[WHAT YOU HAVE TO DO] Wherever a line below holds the word "Output", copy that line.

[EXTRACTED INFORMATION]
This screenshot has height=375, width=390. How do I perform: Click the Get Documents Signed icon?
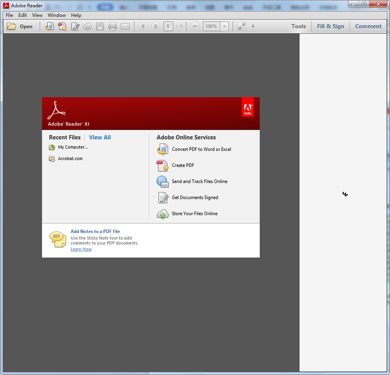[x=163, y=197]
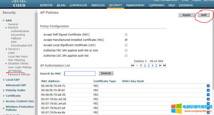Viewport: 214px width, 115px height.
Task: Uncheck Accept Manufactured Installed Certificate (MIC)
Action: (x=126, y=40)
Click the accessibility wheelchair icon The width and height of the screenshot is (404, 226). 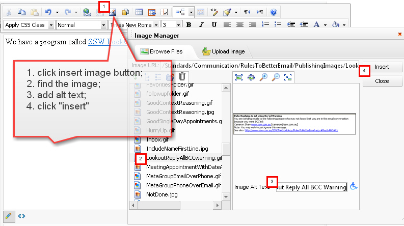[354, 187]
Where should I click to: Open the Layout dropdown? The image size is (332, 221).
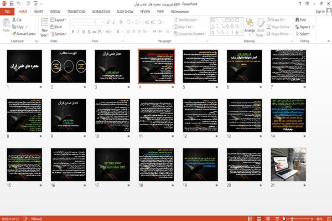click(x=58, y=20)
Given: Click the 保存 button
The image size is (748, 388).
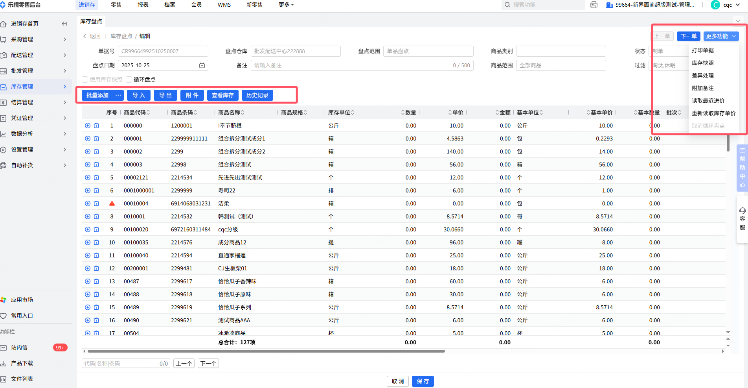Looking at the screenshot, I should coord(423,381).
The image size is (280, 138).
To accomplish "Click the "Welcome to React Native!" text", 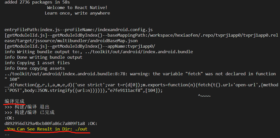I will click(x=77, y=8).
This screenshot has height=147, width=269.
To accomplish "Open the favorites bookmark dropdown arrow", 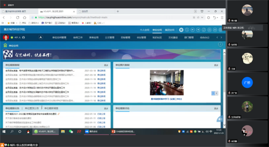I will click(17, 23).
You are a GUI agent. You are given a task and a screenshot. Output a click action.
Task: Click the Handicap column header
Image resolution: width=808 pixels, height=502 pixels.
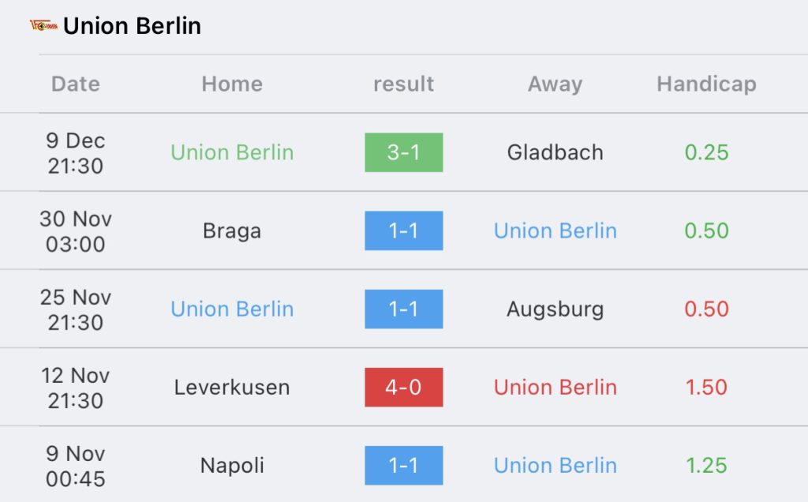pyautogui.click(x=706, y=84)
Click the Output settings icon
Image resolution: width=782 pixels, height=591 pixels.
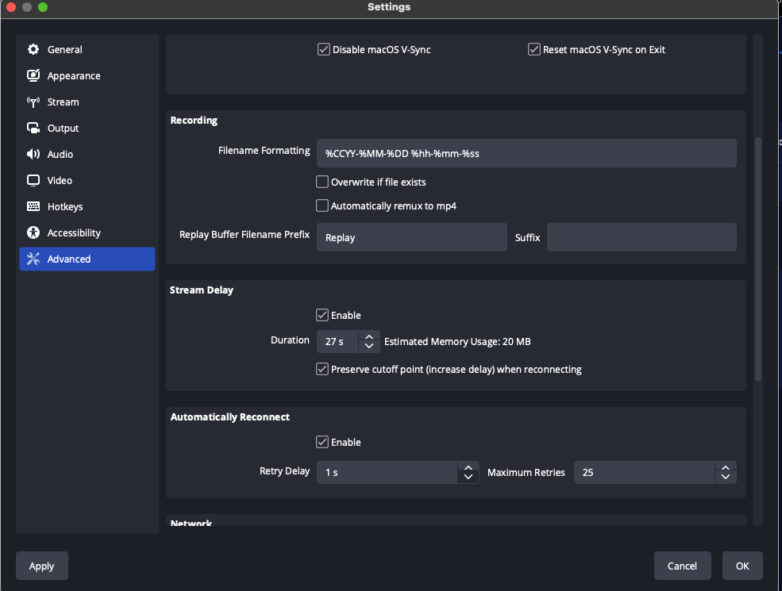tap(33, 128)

[RESPONSE TO THIS EXERCISE]
You are a GUI agent. You are given a task and a screenshot. Output a click action.
Click the Output settings icon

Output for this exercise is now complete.